Elle sursaute presque lorsque tu attrapes sa main pour la plaquer contre la porte de sa chambre et elle tourne lentement sa tête pour fixer cette dernière et sans crier gare tu déplaçais vos corps à l'autre bout de la pièce avec une proximité incandescente. De sa main libre elle vient retirer les quelques cheveux qui étaient venus la gêner sur son visage dû au vent procurer à cause de la rapidité de votre déplacement puis elle tourne à nouveau le regard sur ta personne, le remontant le long de ton corps pour finir par le planter dans tes prunelles qui elles aussi la scannaient.

Tous tes touchés subtiles lui procuraient des frissons qui s’étendaient dans tous ses membres laissant un fin goût amer dans la bas de son ventre. Mais elle n'était pas pour autant sur le point de craquer... en fait si elle l'était quelque peu mais elle ne le montrait pas et continuer de jouer de provocations en frôlant volontairement ta chaire avec les doigts de sa main libre, le regard brûlant toujours planté dans le tien. Son visage s'illuminait d'un fin sourire amusé.
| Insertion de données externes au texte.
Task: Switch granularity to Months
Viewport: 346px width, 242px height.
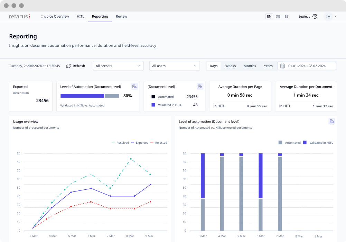Action: pos(250,66)
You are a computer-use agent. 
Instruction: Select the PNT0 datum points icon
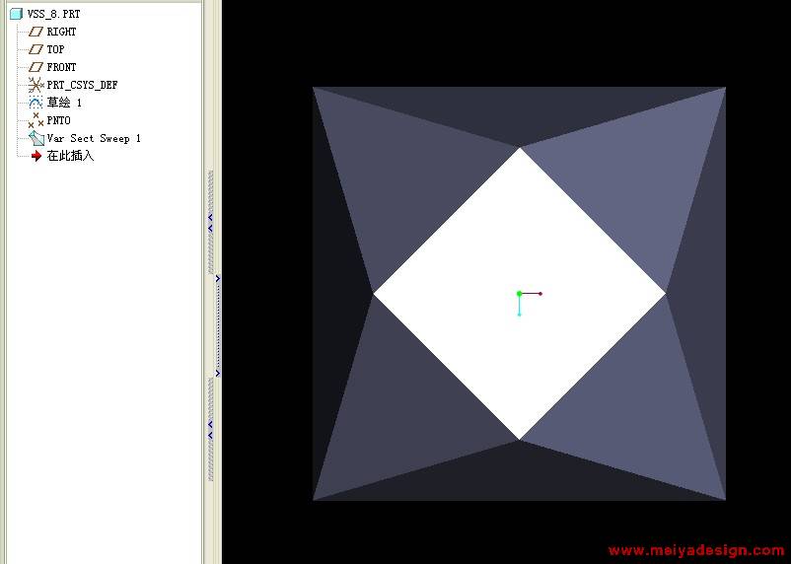[36, 120]
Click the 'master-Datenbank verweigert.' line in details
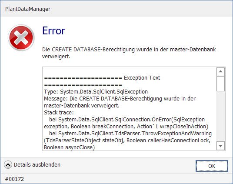Image resolution: width=233 pixels, height=184 pixels. (82, 106)
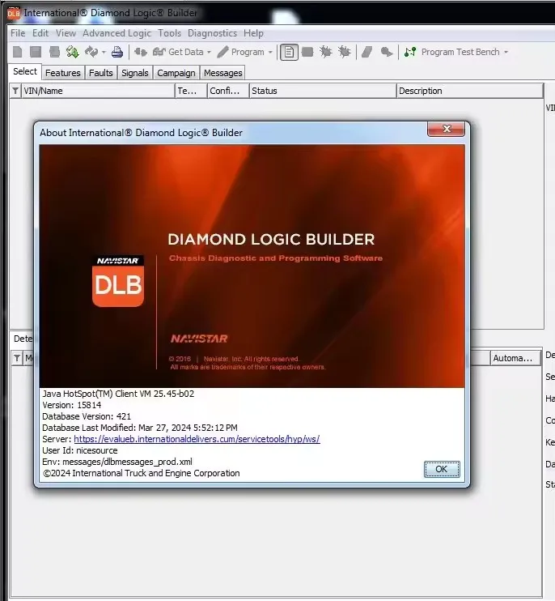Click the Status column header
This screenshot has height=601, width=555.
coord(322,91)
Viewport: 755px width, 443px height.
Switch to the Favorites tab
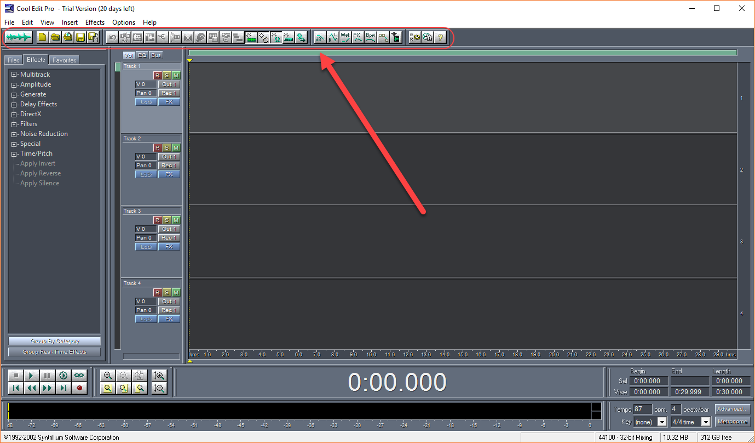click(65, 60)
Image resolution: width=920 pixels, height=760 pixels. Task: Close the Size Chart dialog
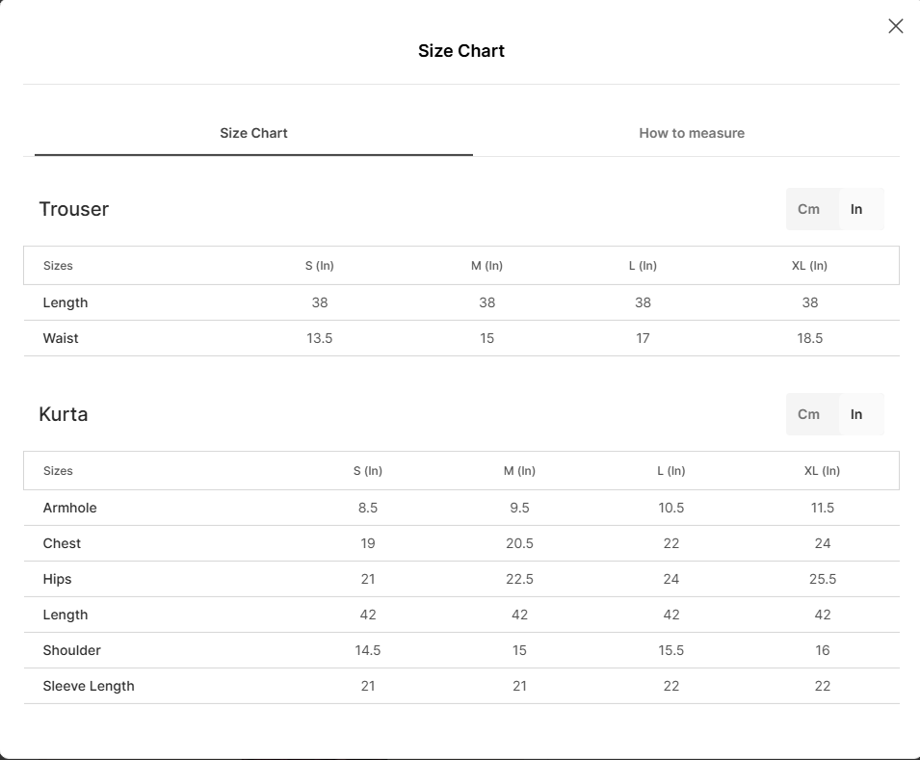pos(895,26)
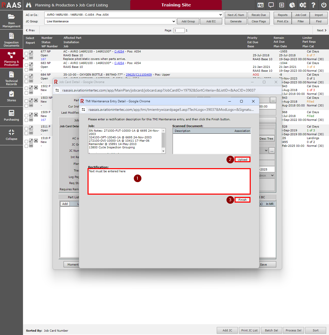Screen dimensions: 329x335
Task: Click the power/logout icon in the top bar
Action: (x=324, y=5)
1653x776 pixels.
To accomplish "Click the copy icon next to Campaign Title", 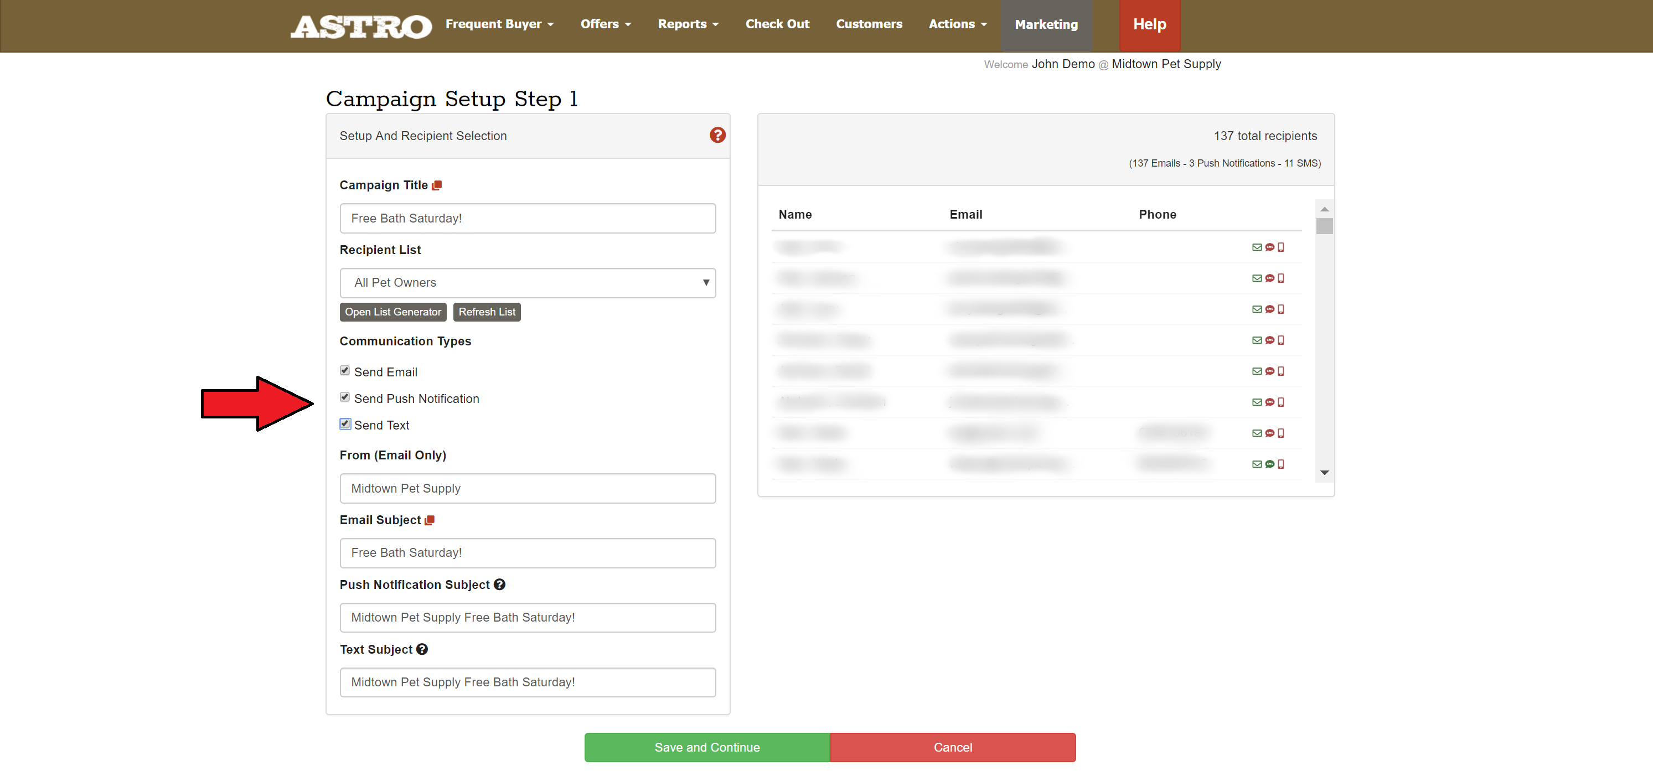I will (x=437, y=185).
La nuit commençait doucement à tomber sur Blacktown, le soleil qui pour une fois était présent dans le ciel se couchait lentement créant alors une lumière tamisée dans la pièce. Aux allures aussi envoûtante que la proximité de vos corps. Une atmosphère chaude et luxuriante.
Cami frissonne une nouvelle fois lorsqu'elle sent ta joue heurter la sienne. Elle émet un léger rire lorsque tu lui demandes si elle était une petite joueuse. Tu devais t'être rendu compte que ce n'était pas vraiment le cas, sinon elle aurait craqué depuis longtemps. Elle continue de fixer avant de hausser les épaules, la main toujours plaquée sur le mur.

« Petite joueuse tu dis ? Quand le jeu en vaut la chandelle pas trop non. »

La chaleur qui émanait de vos corps devenait insoutenable, elle avait chaud malgré le haut de son corps dénudé à moitié. Elle te fixe toujours et passe sa langue sur ses lèvres avec une lenteur telle qu'elle avait l'impression que cette scène durait des heures. Puis elle détourne finalement le regard en souriant lentement avant de ne rapprocher son visage du tien, collant presque ses lèvres sur les tiennes comme si elle allait t'embrasser avec passion puis au moment où ses lèvres entrent en contact avec les tiennes elle s'arrête et fait dériver son visage sur le côté afin de rapprocher sa bouche du lobe de ton de ton oreille.

« Je n'ai pas peur de perdre le contrôle car il est possible qu'on finisse par le perdre tous les deux, j'aime simplement jouer avec toi. »



Elle se rapproche un peu plus de ton lobe, le caressant de ses lèvres lorsqu'elle prend la parole, elle-même frissonnant à ce contact.

« Tu n'as pas compris Klaus. Je me fiche de gagner dans le fond. »


Elle prononce ses paroles en murmurant, d'une voix suaves comme si toi seul pouvait en comprendre les sous entendus. Elle finit par se reculer lentement, soufflant un filet d'air chaud dans ta nuque avant de mordiller sa lippe et de revenir planter son regard emplit de défi dans le tien.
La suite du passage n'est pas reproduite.